# Given instruction
Reproduce the records starting at the line with "Open the GenerateClazzMethod" and ending at the line with "(1888, 622)", changing "menu" to "panel" and leaving everything else as it is.

# Provided data
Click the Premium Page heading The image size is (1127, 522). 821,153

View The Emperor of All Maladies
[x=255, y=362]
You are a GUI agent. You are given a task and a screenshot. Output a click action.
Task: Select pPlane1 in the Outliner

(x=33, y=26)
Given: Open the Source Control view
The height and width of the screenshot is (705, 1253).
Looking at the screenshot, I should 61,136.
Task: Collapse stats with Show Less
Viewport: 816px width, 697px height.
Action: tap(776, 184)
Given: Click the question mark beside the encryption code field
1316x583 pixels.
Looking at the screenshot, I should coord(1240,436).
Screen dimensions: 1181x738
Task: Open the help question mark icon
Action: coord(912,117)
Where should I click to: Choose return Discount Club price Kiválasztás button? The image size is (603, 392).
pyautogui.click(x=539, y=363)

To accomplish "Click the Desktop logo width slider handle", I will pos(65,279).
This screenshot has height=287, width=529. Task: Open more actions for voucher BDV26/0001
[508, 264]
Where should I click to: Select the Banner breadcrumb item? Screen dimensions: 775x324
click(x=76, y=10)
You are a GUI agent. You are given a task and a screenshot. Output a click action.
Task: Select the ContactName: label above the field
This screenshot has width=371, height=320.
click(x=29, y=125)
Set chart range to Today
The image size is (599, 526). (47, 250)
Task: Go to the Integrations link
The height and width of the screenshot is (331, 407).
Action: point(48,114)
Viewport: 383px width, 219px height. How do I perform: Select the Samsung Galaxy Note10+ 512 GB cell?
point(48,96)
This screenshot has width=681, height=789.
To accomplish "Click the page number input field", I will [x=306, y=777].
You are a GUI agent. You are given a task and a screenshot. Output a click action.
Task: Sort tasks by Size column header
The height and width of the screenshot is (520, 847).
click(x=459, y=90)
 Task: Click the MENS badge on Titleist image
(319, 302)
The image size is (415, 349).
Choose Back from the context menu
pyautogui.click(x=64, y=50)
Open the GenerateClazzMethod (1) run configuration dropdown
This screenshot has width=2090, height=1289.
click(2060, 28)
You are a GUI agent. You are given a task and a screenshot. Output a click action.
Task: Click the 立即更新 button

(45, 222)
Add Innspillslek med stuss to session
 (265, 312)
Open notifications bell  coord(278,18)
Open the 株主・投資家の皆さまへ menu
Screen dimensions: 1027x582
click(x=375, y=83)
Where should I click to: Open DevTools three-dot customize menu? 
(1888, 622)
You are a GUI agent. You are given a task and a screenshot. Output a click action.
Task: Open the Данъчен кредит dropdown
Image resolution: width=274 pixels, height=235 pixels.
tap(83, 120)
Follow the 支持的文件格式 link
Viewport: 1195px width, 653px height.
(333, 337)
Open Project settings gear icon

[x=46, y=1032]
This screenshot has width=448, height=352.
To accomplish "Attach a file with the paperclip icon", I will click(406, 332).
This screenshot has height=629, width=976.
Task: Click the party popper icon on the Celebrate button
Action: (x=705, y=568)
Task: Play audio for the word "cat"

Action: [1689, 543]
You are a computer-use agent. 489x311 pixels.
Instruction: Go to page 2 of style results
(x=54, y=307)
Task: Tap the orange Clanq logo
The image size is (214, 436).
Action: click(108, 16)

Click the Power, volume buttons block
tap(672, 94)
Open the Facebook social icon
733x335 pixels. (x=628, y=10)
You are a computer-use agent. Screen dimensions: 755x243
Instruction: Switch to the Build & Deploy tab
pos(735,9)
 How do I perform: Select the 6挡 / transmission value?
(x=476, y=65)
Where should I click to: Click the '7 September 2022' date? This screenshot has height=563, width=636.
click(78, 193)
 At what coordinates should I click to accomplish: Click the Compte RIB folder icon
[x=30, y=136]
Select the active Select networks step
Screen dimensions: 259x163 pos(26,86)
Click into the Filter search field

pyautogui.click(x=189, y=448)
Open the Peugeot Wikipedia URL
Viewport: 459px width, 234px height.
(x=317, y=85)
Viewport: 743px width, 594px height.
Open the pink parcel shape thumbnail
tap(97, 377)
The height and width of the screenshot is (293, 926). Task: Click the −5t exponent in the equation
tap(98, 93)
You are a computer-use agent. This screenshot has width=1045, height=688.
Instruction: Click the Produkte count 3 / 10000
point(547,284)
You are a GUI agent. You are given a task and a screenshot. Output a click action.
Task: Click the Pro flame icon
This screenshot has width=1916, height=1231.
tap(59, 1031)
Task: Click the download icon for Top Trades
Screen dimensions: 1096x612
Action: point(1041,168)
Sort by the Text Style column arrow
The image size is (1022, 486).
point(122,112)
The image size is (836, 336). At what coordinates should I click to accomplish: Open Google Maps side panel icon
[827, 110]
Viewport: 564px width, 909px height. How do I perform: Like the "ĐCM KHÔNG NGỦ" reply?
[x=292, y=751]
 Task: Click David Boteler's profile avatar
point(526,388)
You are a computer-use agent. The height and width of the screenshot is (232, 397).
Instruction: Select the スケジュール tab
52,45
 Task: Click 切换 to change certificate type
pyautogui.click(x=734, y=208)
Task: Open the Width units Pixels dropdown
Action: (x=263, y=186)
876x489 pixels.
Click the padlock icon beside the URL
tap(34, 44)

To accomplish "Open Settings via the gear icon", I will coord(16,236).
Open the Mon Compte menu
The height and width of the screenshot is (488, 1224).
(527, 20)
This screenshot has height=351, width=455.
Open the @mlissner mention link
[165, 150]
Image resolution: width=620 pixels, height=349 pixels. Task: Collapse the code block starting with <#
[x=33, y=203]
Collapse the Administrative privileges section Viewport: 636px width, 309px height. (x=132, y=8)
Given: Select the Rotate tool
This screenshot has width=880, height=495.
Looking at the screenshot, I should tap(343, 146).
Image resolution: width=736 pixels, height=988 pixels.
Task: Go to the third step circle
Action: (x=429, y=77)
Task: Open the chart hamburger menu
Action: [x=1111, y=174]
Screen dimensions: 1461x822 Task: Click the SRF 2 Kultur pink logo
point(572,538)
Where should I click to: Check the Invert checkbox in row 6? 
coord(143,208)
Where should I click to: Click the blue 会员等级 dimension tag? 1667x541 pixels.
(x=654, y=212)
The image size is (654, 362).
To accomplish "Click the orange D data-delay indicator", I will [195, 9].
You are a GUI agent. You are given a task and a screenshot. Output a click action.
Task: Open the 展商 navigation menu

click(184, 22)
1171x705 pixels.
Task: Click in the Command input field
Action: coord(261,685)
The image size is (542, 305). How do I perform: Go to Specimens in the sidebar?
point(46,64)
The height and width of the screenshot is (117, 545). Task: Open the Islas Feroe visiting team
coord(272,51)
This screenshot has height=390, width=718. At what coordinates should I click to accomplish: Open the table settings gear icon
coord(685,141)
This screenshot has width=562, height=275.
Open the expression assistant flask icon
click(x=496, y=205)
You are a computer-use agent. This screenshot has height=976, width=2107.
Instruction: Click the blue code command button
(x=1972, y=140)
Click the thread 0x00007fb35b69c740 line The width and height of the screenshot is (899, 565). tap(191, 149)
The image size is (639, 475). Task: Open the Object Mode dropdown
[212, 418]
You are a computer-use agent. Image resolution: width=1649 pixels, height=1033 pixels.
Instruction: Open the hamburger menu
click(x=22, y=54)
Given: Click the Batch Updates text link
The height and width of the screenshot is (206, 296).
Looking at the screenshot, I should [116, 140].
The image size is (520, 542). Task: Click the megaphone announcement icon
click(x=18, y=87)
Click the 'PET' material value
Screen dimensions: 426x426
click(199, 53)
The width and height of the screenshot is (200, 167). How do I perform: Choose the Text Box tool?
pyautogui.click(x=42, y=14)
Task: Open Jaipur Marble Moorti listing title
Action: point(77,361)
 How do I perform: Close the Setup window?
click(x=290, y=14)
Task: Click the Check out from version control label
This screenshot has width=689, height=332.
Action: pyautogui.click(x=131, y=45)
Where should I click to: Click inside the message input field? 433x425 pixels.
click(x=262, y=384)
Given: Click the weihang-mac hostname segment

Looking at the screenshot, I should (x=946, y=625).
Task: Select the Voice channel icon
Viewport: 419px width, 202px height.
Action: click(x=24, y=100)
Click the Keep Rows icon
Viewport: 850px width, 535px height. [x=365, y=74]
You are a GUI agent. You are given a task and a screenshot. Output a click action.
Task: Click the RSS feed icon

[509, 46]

# Task answer
Open the GenerateClazzMethod (1) run configuration dropdown
This screenshot has width=2090, height=1289.
click(2060, 28)
You are a GUI agent. You are given a task and a screenshot. Output a click action.
Task: Click the 立即更新 button

(45, 222)
Add Innspillslek med stuss to session
 (265, 312)
Open notifications bell  coord(278,18)
Open the 株主・投資家の皆さまへ panel
Screen dimensions: 1027x582
click(x=375, y=83)
Where should I click to: Open DevTools three-dot customize panel? 
(1888, 622)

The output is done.